Abstract
The performance of complex systems depends on joint decision-making by a large number of components. As the system size increases, designs that require global coordination do not scale well, while designs based on just local knowledge perform poorly. Using examples from networking and medical imaging, I will show that global objectives can be achieved via simple local rules that exchange the right amount of information.
The first application concerns data measurement in networks. Networks collect detailed statistics on the data (bytes, packets, etc) sent by each flow. This requires large and fast memories for housing the counters.
However, such memories are prohibitively expensive. We introduce a novel architecture, called Counter Braids, which allows counters to be shared among the flows. While sharing leads to a large reduction in the space requirement, it diffuses flow size information across the entire architecture. A simple, local message passing algorithm subsequently recovers all flow sizes exactly.
Another application concerns the separation of water and fat signals in magnetic resonance imaging (MRI). A key step in this problem is the estimation of the field inhomogeneity map across the whole image from pixel-level observations. The large size of the data has prompted several local algorithms, which suffer from estimation error propagation.

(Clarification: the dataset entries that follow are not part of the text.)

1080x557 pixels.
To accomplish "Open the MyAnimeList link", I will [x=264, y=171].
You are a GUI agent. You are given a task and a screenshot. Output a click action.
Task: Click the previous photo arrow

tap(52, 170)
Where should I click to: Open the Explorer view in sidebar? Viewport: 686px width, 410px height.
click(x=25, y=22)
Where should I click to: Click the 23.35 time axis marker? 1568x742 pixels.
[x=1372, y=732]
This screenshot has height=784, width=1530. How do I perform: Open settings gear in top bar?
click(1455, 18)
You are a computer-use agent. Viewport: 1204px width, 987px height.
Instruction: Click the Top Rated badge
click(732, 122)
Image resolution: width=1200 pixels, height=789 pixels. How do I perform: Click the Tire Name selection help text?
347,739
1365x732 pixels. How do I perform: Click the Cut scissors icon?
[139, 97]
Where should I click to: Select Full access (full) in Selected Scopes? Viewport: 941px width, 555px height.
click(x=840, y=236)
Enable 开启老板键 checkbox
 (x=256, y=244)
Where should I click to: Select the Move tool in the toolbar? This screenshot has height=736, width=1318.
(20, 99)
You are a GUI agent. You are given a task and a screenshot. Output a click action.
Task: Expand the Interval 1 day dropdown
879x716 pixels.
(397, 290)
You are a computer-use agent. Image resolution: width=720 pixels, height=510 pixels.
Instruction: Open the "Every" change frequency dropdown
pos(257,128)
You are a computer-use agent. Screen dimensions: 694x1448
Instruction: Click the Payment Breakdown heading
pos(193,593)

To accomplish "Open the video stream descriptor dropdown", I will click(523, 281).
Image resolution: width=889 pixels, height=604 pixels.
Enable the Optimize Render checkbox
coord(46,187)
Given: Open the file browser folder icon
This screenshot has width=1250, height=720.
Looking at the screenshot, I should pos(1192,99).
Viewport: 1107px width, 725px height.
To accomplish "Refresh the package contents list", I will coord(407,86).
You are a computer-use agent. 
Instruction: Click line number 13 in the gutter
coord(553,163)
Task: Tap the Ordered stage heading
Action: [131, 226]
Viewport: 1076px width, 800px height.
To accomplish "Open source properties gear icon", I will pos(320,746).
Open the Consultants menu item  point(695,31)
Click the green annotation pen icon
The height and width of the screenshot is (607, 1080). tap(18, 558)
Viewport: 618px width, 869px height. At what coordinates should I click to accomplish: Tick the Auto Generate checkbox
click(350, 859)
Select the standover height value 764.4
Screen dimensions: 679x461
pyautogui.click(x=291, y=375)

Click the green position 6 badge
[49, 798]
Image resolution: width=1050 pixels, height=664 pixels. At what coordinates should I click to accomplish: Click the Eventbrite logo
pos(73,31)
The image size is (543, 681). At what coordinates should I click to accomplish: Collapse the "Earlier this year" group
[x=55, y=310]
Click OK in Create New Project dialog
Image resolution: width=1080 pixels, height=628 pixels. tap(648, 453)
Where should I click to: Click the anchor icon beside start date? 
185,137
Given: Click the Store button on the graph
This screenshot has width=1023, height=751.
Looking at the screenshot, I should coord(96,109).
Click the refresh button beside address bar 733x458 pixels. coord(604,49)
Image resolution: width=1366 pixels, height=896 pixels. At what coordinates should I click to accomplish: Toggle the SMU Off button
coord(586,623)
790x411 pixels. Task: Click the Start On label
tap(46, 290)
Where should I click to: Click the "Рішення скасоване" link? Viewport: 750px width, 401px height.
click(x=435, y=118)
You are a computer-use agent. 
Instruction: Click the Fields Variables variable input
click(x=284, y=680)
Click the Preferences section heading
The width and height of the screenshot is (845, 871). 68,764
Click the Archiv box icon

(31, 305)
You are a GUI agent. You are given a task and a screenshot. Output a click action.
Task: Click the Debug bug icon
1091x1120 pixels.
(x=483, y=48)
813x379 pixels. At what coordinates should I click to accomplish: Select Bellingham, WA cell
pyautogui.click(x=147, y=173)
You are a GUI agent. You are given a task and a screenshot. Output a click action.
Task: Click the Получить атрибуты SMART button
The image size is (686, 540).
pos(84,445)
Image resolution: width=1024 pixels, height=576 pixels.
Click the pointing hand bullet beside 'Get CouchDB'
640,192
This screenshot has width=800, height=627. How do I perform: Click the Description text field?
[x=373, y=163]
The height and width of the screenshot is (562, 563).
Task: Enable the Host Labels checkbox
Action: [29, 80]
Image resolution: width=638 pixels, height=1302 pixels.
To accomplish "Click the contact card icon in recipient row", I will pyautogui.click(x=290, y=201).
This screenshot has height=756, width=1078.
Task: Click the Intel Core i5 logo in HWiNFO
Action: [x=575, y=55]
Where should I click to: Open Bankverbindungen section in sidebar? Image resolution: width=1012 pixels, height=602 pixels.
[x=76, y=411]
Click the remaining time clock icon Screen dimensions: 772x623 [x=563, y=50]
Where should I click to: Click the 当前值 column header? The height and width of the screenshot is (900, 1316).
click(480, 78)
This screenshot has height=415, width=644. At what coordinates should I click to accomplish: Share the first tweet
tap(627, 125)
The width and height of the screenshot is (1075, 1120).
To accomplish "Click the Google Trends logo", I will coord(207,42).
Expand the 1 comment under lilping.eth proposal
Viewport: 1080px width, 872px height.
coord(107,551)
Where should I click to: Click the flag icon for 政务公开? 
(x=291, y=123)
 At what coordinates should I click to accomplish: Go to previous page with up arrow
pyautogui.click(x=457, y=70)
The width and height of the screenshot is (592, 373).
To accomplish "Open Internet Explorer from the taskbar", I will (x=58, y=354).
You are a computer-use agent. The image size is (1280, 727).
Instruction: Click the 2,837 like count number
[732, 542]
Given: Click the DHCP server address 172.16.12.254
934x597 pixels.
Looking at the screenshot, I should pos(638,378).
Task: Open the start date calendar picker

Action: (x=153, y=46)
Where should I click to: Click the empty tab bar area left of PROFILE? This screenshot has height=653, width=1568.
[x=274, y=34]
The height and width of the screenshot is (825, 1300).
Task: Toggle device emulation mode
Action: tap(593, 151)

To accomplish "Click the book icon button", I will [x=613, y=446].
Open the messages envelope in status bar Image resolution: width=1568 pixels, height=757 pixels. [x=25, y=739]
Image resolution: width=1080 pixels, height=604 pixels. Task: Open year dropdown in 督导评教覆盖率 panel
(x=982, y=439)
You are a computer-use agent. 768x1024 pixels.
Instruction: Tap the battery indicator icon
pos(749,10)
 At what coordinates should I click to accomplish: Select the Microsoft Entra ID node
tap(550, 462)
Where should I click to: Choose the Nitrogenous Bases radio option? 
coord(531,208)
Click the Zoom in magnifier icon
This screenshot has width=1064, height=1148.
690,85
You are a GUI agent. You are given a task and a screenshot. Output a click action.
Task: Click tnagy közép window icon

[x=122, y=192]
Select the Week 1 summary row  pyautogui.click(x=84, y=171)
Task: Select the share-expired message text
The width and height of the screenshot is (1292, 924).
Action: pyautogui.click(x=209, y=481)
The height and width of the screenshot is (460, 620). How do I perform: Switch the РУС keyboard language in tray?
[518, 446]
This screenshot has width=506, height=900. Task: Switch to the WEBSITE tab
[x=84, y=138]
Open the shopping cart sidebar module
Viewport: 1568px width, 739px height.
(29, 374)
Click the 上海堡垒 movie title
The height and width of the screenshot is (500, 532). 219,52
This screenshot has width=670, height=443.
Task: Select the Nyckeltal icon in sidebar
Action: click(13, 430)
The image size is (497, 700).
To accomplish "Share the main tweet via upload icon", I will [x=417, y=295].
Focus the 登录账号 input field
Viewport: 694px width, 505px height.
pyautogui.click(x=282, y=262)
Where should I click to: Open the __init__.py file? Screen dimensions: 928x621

We present an algorithm, called JIGSAW, which estimates the field map by spreading pixel-level information via simple local exchanges. It outperforms existing techniques to produce uniform water-fat separation in several challenging and clinically important imaging scenarios.
Biography
Yi Lu is a Ph.D. student in the Electrical Engineering Dept, Stanford University. She is interested in architectures and algorithms for high-performance networks, medical imaging, and inference on graphical models. She is a recipient of the Cisco Stanford Graduate Fellowship and a co-recipient of the Best Paper Award at ACM SIGMETRICS 2008.